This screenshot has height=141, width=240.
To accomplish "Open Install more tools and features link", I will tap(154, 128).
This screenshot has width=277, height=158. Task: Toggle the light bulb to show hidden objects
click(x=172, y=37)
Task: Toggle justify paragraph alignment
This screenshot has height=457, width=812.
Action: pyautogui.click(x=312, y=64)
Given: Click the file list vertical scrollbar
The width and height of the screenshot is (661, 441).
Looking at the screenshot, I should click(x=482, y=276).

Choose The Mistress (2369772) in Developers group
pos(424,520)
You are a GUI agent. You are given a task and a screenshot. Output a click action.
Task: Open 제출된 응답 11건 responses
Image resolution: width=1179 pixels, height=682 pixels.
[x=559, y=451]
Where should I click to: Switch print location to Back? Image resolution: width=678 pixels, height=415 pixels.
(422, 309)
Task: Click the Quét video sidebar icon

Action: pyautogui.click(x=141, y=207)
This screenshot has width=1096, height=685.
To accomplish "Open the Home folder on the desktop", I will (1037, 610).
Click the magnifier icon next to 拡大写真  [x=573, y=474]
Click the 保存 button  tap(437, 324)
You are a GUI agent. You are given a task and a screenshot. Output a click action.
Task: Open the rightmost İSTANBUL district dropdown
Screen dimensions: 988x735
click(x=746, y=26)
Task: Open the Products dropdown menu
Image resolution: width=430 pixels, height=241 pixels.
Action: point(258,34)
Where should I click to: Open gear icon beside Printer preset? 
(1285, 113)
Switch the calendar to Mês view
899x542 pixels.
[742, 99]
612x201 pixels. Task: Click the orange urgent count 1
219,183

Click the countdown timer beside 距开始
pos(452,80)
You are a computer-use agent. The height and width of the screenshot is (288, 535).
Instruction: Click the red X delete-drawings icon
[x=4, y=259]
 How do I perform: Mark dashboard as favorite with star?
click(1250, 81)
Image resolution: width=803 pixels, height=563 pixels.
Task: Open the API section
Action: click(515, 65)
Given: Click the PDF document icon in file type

Required action: Nothing should be returned except the lines from the first line of the data above through the line with "Given: Click the file list vertical scrollbar", each one exact.

Response:
This screenshot has height=141, width=240.
To accomplish "Open Install more tools and features link", I will tap(154, 128).
This screenshot has width=277, height=158. Task: Toggle the light bulb to show hidden objects
click(x=172, y=37)
Task: Toggle justify paragraph alignment
This screenshot has height=457, width=812.
Action: pyautogui.click(x=312, y=64)
Given: Click the file list vertical scrollbar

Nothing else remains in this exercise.